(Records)
########################################

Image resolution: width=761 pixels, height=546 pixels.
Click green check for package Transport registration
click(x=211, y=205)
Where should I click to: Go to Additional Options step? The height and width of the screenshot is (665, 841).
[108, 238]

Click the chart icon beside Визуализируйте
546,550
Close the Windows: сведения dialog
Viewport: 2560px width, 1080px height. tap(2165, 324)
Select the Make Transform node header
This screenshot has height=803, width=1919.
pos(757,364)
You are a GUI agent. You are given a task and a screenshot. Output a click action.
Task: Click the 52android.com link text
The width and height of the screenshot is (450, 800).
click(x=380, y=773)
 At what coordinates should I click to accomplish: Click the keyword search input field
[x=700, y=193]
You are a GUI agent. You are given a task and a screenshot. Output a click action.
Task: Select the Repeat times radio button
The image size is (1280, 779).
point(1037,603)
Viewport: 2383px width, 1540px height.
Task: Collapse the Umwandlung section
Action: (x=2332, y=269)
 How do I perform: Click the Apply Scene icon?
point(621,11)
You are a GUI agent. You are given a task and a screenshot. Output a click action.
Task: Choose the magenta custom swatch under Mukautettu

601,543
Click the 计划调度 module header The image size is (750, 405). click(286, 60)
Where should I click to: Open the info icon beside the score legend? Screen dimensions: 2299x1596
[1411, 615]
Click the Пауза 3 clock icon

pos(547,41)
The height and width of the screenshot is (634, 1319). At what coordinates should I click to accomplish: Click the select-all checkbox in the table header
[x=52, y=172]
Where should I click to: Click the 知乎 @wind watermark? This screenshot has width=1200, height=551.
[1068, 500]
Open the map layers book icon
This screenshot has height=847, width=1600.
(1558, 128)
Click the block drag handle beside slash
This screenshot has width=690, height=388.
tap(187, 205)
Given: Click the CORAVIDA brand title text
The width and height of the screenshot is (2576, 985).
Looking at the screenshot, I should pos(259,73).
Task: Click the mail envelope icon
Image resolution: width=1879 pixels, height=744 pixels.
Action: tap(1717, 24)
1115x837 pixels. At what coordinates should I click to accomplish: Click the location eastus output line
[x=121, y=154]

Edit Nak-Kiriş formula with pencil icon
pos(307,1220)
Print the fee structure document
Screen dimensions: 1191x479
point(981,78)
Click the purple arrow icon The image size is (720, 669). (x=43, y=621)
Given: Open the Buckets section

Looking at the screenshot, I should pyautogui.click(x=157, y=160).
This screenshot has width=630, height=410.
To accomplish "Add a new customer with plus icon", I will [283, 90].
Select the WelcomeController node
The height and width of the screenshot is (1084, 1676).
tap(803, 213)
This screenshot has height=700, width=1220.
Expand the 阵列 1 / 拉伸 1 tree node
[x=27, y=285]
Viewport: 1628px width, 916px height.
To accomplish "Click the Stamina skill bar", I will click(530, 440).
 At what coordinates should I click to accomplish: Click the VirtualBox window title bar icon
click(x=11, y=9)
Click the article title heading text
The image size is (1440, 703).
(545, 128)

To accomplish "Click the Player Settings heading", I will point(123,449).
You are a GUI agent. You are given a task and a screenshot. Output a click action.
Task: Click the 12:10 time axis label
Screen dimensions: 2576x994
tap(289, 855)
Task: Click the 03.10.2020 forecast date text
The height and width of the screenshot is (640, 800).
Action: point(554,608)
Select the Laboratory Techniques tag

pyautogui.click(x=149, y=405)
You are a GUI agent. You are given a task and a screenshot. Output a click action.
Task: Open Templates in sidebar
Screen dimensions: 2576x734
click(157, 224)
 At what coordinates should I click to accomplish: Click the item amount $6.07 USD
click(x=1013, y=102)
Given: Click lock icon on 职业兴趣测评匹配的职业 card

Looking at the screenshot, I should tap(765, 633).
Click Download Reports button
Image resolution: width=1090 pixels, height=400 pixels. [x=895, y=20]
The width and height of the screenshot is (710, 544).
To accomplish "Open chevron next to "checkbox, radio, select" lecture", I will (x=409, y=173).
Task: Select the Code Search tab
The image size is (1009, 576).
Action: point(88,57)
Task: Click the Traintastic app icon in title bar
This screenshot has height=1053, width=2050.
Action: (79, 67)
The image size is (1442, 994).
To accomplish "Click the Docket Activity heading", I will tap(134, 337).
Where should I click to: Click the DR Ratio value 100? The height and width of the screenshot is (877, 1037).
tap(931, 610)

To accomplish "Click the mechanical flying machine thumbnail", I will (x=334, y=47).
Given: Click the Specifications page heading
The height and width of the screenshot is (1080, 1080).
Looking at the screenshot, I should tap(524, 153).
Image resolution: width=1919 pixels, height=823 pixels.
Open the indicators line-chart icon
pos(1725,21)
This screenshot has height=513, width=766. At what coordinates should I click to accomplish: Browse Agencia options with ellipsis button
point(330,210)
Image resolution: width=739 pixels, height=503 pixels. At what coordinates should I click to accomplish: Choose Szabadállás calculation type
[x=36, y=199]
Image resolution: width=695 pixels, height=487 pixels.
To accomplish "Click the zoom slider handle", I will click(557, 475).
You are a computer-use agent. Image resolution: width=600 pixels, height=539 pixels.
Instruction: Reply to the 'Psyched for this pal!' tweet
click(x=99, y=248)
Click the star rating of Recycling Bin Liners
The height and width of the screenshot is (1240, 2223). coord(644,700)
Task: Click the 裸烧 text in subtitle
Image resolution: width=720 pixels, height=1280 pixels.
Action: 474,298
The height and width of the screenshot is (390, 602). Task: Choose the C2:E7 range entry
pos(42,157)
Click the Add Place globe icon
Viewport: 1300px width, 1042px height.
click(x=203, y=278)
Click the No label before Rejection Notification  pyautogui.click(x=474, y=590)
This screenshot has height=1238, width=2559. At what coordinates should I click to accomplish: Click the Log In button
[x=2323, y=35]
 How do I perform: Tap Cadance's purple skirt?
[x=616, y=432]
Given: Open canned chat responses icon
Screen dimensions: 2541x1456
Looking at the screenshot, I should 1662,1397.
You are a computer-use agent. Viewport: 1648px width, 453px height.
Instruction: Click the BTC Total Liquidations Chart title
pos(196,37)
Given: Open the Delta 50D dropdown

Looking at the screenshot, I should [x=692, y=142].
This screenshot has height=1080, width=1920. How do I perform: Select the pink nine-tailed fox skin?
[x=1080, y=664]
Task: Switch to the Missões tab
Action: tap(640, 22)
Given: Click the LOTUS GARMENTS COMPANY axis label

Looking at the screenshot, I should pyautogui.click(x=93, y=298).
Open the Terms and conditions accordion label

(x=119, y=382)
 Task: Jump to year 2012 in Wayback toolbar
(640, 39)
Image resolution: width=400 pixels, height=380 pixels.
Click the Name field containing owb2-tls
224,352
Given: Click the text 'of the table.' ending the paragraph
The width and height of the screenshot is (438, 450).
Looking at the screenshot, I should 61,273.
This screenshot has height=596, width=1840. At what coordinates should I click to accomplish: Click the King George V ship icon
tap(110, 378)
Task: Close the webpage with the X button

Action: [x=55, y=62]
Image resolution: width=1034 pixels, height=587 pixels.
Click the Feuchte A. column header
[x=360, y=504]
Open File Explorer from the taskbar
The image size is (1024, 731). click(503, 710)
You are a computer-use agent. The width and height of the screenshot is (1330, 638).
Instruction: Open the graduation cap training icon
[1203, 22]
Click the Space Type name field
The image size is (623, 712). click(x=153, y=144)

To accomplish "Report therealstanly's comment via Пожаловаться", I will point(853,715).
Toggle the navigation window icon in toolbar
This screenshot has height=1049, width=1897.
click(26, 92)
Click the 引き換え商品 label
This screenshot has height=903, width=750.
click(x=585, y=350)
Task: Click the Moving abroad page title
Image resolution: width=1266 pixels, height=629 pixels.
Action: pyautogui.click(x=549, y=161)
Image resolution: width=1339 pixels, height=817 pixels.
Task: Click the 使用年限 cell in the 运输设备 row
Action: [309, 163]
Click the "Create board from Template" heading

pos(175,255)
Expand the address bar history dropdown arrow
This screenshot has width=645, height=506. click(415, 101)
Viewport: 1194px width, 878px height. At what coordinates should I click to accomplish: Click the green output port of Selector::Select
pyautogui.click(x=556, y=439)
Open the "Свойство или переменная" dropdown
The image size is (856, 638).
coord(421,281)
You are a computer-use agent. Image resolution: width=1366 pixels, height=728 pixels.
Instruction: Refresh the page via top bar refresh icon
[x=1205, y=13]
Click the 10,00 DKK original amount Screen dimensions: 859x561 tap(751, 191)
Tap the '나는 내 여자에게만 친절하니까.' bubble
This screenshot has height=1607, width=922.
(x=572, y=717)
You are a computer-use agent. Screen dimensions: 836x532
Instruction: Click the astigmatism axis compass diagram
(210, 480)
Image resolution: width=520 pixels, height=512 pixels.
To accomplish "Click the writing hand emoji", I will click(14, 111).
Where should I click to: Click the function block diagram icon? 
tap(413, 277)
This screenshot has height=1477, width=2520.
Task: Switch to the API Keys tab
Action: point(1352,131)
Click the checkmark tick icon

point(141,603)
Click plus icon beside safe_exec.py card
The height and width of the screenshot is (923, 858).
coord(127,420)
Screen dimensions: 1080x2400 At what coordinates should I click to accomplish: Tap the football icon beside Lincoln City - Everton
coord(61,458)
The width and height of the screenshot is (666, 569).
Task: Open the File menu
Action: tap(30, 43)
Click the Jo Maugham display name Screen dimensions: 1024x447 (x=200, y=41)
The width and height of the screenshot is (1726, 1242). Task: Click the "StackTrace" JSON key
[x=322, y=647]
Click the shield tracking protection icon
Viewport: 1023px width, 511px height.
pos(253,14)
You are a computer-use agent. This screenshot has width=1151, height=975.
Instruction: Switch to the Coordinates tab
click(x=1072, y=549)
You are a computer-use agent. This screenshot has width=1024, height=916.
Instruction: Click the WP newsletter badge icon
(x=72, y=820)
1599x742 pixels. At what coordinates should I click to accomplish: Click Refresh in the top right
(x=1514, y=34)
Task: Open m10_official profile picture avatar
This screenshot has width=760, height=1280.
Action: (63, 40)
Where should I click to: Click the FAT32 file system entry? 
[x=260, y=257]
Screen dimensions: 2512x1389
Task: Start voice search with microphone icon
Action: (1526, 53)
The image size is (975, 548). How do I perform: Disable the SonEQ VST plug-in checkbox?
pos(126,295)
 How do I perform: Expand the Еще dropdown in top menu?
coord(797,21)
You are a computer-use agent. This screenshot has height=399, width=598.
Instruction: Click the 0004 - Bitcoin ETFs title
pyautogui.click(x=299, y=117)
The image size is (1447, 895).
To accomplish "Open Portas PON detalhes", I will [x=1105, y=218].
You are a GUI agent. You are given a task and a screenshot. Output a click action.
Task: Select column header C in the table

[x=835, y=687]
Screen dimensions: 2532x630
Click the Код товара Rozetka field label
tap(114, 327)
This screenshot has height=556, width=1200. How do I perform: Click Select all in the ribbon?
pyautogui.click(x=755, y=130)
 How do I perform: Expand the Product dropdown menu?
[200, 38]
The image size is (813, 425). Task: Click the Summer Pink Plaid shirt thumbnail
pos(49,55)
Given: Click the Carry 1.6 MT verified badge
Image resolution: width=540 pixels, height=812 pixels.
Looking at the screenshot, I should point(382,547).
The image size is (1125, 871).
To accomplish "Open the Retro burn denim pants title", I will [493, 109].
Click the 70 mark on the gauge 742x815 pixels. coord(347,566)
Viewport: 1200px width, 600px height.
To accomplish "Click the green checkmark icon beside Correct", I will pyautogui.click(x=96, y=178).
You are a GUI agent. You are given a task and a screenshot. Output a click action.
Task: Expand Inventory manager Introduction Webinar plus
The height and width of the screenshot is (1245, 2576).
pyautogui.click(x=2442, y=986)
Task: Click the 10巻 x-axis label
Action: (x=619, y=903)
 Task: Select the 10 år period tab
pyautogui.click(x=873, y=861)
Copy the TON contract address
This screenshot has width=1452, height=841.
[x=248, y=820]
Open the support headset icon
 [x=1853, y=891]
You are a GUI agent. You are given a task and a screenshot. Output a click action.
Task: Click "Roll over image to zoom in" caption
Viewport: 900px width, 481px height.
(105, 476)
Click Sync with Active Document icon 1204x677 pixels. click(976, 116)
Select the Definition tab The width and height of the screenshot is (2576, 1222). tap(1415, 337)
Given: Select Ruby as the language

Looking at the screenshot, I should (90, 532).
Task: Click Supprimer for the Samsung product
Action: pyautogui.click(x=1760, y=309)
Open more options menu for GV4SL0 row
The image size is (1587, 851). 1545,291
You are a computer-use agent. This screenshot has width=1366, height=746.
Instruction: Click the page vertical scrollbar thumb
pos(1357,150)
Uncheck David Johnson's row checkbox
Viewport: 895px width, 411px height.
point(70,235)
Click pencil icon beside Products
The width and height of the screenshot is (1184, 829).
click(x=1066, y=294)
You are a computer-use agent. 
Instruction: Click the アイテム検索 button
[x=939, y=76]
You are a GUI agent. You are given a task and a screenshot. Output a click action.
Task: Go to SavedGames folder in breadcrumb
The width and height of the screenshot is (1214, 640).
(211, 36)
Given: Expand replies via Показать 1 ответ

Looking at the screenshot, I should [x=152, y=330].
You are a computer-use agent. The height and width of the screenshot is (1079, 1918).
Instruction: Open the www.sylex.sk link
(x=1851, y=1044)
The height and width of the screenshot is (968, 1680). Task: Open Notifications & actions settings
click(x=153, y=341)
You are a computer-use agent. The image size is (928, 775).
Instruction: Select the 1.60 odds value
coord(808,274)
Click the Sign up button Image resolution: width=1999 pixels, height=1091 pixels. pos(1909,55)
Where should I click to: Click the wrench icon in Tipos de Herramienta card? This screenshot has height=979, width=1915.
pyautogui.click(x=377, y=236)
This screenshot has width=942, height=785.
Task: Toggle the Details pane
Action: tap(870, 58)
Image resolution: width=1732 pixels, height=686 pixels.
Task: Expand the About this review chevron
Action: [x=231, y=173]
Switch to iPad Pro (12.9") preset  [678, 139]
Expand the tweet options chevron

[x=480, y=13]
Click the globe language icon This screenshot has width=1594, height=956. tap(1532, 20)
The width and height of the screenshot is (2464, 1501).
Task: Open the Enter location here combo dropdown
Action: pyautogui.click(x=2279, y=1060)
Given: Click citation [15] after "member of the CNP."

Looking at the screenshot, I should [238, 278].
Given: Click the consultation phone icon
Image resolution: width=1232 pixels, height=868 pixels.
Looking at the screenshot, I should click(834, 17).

########################################

• [REQUEST] Reproduce, without any change, the lines of the material above from the line containing "The width and height of the screenshot is (1726, 1242)." through the line containing "(x=72, y=820)", with both of those lines included.

• [RESULT OF THIS EXERCISE]
The width and height of the screenshot is (1726, 1242). Task: Click the "StackTrace" JSON key
[x=322, y=647]
Click the shield tracking protection icon
Viewport: 1023px width, 511px height.
pos(253,14)
You are a computer-use agent. This screenshot has width=1151, height=975.
Instruction: Switch to the Coordinates tab
click(x=1072, y=549)
You are a computer-use agent. This screenshot has width=1024, height=916.
Instruction: Click the WP newsletter badge icon
(x=72, y=820)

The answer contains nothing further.